Jackline Bosibori helps her younger sister with school work at their home [Source/Reuters]
When the Covid-19 pandemic broke out in Kenya in March, the government was forced to shut down schools to prevent the spread of the disease.
The Education Ministry said schools will remain closed until January 4th when learners will resume learning for the second term of the academic year.
Reports indicate the closure of schools has led to the rise in cases of teenage pregnancies among school-going girls.
17-year-old Jackline Bosibori is one of the many students who found themselves pregnant during the lockdown period after she involved herself with a man in his twenties.
“If I was in school, this could have not happened,” Bosibori, whose dream is to become a lawyer, told Reuters.
Bosibori’s mother Ann, who is raising six of her kids alone, collapsed in their single-room house in Lindi village within Kibera slums in Nairobi when she learned her daughter was pregnant. Ann feeds her family by selling vegetables on the roadside.
The bad news came at a time when the family was facing eviction from the house due to the inability to meet rental obligations. As if this was not enough, the man who impregnated her stopped picking her calls.
During her pregnancy, Bosibori helped with chores like washing laundry in puddles in Kibera. She bought second-hand clothes for the baby in a nearby marketplace.
Bosibori had some complications and delivered through a Caesarean Section after a recommendation by doctors. She gave birth to a healthy baby girl weighing 3.3kgs.
“I am happy the baby is here, the anxiety is now over,” said Bosibori.
She will be taking care of the baby full time until schools reopen early next near. Ann, who insists Bosibori must go back to school, says she will find a way to care for her grandchild.
“The girl has to go back to school.”
In Lodwar, a town in Turkana County in northern Kenya, things are not different. The International Rescue Committee aid group says teen pregnancies among its clients grew nearly threefold to 625 between June and August this year, compared with 226 in the same period last year.

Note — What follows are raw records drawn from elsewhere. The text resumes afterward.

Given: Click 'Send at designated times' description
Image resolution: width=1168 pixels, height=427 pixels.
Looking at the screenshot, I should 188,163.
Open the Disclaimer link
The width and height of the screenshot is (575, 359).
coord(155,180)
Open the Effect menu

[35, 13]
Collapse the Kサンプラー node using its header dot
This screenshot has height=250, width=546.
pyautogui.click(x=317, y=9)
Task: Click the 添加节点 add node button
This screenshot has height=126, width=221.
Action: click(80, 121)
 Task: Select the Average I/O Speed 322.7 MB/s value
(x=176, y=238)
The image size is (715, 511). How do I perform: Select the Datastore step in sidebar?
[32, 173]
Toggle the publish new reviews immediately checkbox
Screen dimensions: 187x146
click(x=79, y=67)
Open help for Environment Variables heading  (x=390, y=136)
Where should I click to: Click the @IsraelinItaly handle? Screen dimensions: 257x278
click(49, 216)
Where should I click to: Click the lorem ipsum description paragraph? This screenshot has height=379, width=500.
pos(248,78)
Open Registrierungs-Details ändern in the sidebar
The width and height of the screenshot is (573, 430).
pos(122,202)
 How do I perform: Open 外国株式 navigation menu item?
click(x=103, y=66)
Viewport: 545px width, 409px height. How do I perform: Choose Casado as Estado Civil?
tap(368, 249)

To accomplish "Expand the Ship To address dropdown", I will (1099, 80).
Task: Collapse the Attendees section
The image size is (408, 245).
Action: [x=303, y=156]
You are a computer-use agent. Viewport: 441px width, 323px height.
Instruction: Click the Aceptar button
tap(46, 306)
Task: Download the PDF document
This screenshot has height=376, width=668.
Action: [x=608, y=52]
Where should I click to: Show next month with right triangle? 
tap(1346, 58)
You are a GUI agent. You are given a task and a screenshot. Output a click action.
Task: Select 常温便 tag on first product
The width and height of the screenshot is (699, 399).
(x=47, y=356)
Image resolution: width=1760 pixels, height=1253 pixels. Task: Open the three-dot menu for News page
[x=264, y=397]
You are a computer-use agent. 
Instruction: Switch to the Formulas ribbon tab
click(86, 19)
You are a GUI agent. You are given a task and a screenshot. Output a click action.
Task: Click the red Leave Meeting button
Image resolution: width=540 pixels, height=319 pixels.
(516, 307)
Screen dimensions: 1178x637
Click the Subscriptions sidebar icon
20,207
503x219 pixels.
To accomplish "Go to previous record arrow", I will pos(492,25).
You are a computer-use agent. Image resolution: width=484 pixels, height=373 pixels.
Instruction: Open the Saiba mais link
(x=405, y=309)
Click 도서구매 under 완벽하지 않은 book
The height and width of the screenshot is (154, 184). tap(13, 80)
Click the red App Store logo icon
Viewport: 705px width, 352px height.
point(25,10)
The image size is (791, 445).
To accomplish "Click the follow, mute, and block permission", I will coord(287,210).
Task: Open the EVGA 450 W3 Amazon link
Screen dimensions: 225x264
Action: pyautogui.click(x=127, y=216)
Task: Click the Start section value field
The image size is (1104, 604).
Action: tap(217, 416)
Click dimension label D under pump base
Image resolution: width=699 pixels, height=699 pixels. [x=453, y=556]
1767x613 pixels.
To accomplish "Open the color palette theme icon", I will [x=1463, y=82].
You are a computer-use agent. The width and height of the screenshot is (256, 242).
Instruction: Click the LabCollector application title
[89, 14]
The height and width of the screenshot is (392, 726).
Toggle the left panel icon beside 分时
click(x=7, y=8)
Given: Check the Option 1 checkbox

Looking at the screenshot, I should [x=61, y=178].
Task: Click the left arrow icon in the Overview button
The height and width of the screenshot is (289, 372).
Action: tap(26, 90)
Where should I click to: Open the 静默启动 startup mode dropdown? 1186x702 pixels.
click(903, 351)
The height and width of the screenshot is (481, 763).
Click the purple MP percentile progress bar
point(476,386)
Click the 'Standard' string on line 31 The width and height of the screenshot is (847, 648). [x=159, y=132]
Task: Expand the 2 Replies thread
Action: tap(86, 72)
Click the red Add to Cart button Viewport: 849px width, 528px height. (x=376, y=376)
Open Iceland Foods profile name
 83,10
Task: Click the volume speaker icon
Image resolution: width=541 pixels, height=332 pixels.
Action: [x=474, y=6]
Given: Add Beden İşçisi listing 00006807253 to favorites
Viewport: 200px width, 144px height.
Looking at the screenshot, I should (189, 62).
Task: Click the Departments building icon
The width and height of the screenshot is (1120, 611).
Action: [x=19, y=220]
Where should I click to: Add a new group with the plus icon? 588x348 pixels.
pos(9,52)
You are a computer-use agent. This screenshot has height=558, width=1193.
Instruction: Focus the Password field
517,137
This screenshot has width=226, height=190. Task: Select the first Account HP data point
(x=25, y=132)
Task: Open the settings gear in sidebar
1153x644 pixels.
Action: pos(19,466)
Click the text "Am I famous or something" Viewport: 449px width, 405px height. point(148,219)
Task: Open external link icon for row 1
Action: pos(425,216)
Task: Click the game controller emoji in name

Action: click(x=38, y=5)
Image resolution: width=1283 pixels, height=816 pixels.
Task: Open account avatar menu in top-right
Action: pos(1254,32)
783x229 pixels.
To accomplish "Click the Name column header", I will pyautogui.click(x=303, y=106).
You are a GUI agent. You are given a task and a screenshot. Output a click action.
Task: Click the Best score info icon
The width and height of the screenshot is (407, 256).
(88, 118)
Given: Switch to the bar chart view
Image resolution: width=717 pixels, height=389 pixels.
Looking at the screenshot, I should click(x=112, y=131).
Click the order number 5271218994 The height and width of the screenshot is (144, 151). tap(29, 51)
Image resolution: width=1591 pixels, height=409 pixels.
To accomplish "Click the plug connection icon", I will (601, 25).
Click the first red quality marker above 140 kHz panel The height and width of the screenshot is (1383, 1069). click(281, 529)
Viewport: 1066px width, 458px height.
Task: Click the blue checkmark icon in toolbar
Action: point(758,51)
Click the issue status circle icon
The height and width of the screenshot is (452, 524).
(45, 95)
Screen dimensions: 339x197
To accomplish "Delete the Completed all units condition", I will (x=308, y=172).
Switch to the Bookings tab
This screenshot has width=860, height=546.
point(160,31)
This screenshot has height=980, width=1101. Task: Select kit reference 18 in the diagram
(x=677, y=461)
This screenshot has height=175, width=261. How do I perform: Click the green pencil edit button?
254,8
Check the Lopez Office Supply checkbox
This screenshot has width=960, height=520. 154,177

Joy Ambiyo, a nurse at a local clinic where Bosibori sought antenatal care, says the number of expectant girls has been growing.
“Since COVID-19 started, we are having more,” she said.
It is believed there is a good number of pregnant girls who are skipping doctors’ visits, which puts them at risk of health complications and unsafe abortions.
“We know that young girls who get pregnant do not access healthcare services like adult females because of the judgment,” said Ademola Olajide, the United Nations Population Fund representative in Kenya.